(Stored data entries)
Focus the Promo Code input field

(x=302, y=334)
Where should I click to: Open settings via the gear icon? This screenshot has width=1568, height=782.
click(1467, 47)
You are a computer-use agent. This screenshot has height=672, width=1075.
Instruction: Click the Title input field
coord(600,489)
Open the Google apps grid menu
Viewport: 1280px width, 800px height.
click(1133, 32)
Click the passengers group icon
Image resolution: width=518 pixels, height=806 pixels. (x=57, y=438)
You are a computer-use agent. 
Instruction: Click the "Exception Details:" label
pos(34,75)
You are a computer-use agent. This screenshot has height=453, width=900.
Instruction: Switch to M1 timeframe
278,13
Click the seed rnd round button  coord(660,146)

## WORK REQUIRED
Reproduce the data shown above exactly, including every line.

## EXERCISE RESPONSE
Focus the Promo Code input field

(x=302, y=334)
Where should I click to: Open settings via the gear icon? This screenshot has width=1568, height=782.
click(1467, 47)
You are a computer-use agent. This screenshot has height=672, width=1075.
Instruction: Click the Title input field
coord(600,489)
Open the Google apps grid menu
Viewport: 1280px width, 800px height.
click(1133, 32)
Click the passengers group icon
Image resolution: width=518 pixels, height=806 pixels. (x=57, y=438)
You are a computer-use agent. 
Instruction: Click the "Exception Details:" label
pos(34,75)
You are a computer-use agent. This screenshot has height=453, width=900.
Instruction: Switch to M1 timeframe
278,13
Click the seed rnd round button  coord(660,146)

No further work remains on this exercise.